Bastien Vivès, ou la goutte d’eau qui a fait déborder le vase. Pour nombre de professionnelles de BD, le débat et la mobilisation de décembre, qui ont mené à l’annulation de l’exposition de l’auteur lors de la cinquantième édition du Festival international de la bande dessinée d’Angoulême, ont marqué un tournant et sont venus renforcer l’élan féministe qui a émergé depuis quelques années dans le secteur de la bande dessinée franco-belge.
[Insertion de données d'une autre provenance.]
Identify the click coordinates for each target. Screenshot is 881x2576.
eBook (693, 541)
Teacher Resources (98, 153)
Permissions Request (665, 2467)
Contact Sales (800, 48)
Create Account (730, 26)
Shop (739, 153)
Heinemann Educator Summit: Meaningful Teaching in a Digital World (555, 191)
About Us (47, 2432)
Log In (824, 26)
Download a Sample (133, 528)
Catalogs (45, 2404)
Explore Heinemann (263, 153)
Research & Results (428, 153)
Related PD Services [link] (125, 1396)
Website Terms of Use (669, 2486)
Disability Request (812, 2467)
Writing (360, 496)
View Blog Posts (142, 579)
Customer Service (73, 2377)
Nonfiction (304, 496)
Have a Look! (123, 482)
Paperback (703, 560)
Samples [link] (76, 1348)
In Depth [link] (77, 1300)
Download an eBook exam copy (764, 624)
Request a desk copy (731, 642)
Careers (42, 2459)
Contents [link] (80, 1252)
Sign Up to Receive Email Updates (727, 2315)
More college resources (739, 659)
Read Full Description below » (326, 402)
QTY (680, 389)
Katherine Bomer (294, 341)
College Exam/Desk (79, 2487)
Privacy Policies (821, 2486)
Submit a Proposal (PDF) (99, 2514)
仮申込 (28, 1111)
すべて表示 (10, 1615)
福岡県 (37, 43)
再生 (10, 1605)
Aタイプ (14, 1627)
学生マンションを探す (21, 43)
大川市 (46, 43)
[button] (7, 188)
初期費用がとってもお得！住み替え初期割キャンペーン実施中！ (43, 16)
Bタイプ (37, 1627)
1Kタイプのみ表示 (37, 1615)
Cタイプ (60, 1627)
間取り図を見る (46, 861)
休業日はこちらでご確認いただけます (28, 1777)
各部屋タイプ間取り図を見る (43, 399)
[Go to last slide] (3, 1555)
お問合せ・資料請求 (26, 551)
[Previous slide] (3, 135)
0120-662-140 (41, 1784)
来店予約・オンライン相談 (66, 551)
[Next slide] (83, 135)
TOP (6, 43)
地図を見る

Accusé dans une tribune de « promotion de la culture du viol », le bédéaste de 38 ans est aussi visé, à cause de trois de ses œuvres, par une enquête pour diffusion d’images pédopornographiques.
Après des prises de position personnelles de certains auteurs et autrices de BD et deux pétitions lancées par des étudiants en art d’Angoulême et des militants des droits des enfants, le mouvement a vu émerger, à la mi-décembre, un collectif contre les violences dans le milieu du 9e art. A son actif, une tribune intitulée « Les raisons de la colère », publiée le 17 décembre sur le site Mediapart et qui a rassemblé plus de 500 signataires et de nombreux soutiens hors du sérail, issus notamment de la sphère du militantisme féministe, très active sur les réseaux sociaux.
« [La] mise à l’honneur [de Bastien Vivès] au festival d’Angoulême est symptomatique d’un contexte global où les luttes contre le sexisme et les violences sexuelles peinent toujours à être entendues et reconnues », y écrit le collectif, qui revendique aujourd’hui 220 membres « venus de tous les secteurs de la BD ». Dans la foulée de sa création ont été lancés des comptes sociaux autour du hashtag #metooBD pour relayer des témoignages anonymes.
« Paye ta bulle »
Depuis l’étincelle internationale de 2017, il n’y avait pas encore eu de mouvement #metoo à proprement parler dans la BD en France. « Nous avons choisi ce terme, car il est marquant pour les victimes, les agresseurs et surtout la société qui évolue sur ces questions. Ce débat dépasse largement notre milieu », explique au Monde une membre du collectif. Segment florissant du marché du livre, « la BD a pris une place importante dans le champ culturel et est prescriptrice de représentations », complète Johanna Schipper, autrice et doctorante à l’université Bordeaux-Montaigne mais aussi membre des Créatrices de bande dessinée contre le sexisme.
Cet autre collectif avait déjà commencé il y a plusieurs années un difficile travail de compilation des faits de sexisme banalisé, de harcèlement et de violence sexuelle dans le milieu, publiés dans une rubrique baptisée « Paye ta bulle » sur son site. Né en 2015 en réaction au projet « accablant et misogyne » du Centre belge de la bande dessinée de monter une exposition collective intitulée « La BD des filles », le groupe des Créatrices, qui rassemble quelque 250 autrices, s’était déjà fait entendre, dès le mois de janvier 2016, en dénonçant l’absence de femmes dans la sélection du Grand Prix du festival d’Angoulême.